Exercise description> Which lines in the data below contain the word "This"? Collect each of them and copy it out in full.

Exercise inputs>
****************************************

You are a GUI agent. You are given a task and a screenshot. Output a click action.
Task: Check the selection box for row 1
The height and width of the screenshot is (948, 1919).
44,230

****************************************

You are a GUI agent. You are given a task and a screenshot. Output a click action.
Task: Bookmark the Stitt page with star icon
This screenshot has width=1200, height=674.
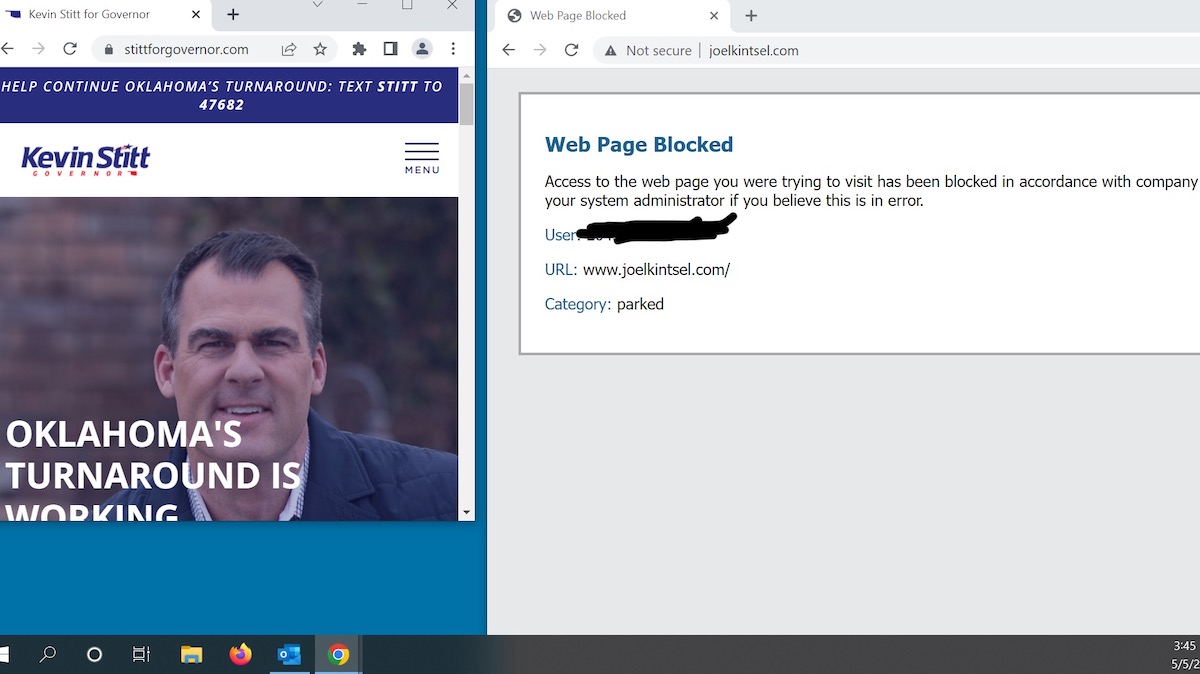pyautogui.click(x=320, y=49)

****************************************

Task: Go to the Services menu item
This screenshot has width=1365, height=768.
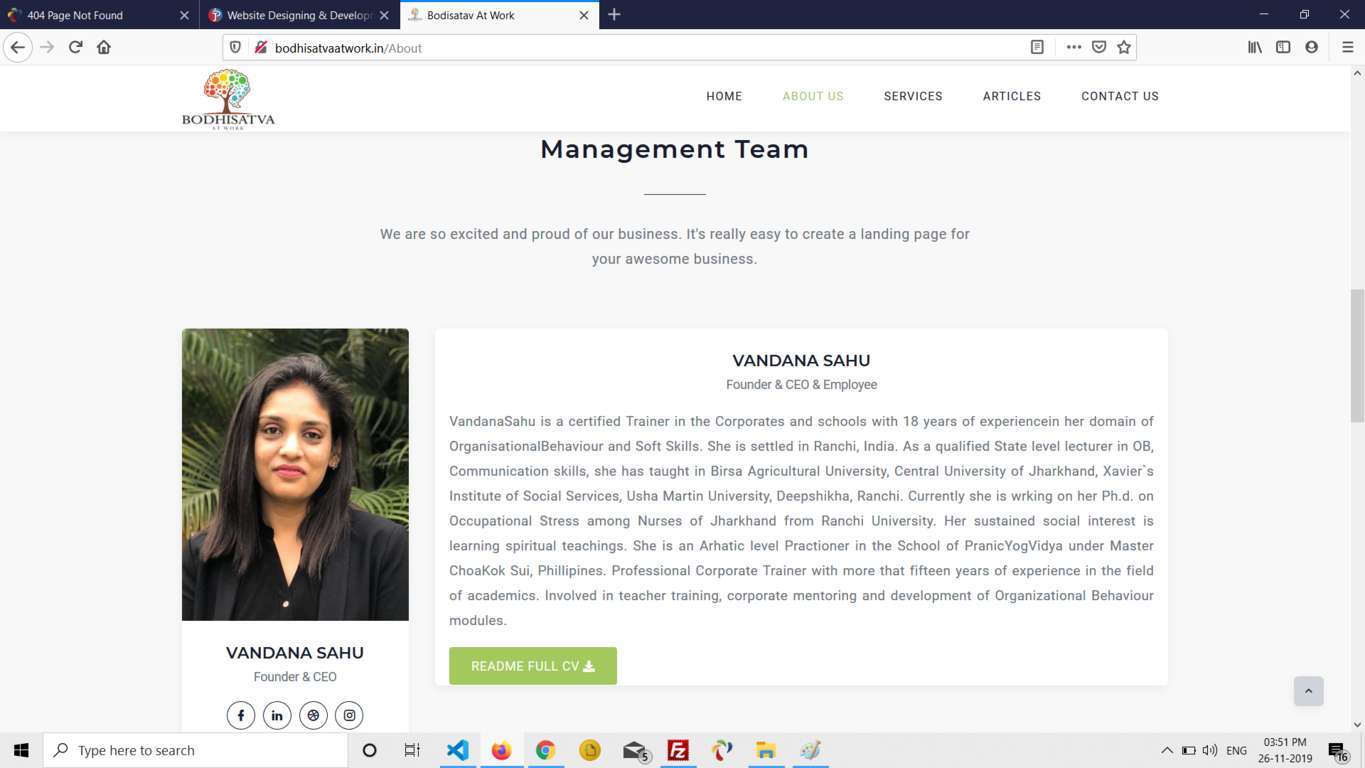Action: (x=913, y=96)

****************************************

The answer>
This screenshot has width=1200, height=674.
This screenshot has width=1365, height=768.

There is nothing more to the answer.